== EXERCISE GOAL ==
Your answer should be the lines below from the one holding "Open the Search" through the one holding "Task: Tick the Stage Prev Value checkbox", copied exactly and with nothing else.

━━━━━ MATERIAL FOR THIS TASK ━━━━━

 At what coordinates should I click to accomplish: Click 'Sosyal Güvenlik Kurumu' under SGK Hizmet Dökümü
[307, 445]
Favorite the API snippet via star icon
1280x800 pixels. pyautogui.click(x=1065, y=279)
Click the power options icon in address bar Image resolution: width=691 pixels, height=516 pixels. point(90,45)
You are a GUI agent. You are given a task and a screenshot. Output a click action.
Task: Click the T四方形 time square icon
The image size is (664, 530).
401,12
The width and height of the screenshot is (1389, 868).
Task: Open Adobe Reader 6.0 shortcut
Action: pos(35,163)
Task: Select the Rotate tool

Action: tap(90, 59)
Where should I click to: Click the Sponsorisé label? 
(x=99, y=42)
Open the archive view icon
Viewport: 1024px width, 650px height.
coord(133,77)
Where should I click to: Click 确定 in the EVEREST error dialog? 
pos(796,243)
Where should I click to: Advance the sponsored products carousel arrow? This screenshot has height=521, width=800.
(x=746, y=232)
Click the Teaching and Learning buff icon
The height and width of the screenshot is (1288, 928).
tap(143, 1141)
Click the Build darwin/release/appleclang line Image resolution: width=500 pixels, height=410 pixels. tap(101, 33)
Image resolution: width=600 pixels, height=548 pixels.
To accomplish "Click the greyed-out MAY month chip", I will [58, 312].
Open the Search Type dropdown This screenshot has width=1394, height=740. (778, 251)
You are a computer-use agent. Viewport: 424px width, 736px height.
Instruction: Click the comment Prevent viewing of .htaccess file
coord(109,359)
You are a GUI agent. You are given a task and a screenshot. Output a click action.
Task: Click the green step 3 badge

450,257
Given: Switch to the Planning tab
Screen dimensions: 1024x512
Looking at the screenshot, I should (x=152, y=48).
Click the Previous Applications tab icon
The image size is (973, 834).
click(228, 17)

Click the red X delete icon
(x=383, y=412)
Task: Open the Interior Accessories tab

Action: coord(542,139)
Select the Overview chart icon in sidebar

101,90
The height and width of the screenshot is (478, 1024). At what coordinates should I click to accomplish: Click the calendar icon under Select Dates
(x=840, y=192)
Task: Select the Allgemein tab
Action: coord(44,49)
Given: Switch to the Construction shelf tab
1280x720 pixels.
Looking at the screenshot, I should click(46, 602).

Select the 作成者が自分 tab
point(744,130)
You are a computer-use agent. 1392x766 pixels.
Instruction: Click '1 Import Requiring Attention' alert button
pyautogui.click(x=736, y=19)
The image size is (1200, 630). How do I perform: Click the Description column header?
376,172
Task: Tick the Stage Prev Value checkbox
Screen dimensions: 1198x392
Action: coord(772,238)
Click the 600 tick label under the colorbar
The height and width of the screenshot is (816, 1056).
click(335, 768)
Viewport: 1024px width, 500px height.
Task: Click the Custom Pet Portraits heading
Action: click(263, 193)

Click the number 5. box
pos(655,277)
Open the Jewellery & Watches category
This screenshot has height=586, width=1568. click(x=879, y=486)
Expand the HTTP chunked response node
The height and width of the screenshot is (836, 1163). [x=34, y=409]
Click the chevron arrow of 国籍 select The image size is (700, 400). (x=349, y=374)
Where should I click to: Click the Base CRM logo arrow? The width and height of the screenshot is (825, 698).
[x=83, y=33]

━━━━━

== RESULT OF THE EXERCISE ==
Open the Search Type dropdown This screenshot has width=1394, height=740. (778, 251)
You are a computer-use agent. Viewport: 424px width, 736px height.
Instruction: Click the comment Prevent viewing of .htaccess file
coord(109,359)
You are a GUI agent. You are given a task and a screenshot. Output a click action.
Task: Click the green step 3 badge

450,257
Given: Switch to the Planning tab
Screen dimensions: 1024x512
Looking at the screenshot, I should (x=152, y=48).
Click the Previous Applications tab icon
The image size is (973, 834).
click(228, 17)

Click the red X delete icon
(x=383, y=412)
Task: Open the Interior Accessories tab

Action: coord(542,139)
Select the Overview chart icon in sidebar

101,90
The height and width of the screenshot is (478, 1024). At what coordinates should I click to accomplish: Click the calendar icon under Select Dates
(x=840, y=192)
Task: Select the Allgemein tab
Action: coord(44,49)
Given: Switch to the Construction shelf tab
1280x720 pixels.
Looking at the screenshot, I should click(46, 602).

Select the 作成者が自分 tab
point(744,130)
You are a computer-use agent. 1392x766 pixels.
Instruction: Click '1 Import Requiring Attention' alert button
pyautogui.click(x=736, y=19)
The image size is (1200, 630). How do I perform: Click the Description column header?
376,172
Task: Tick the Stage Prev Value checkbox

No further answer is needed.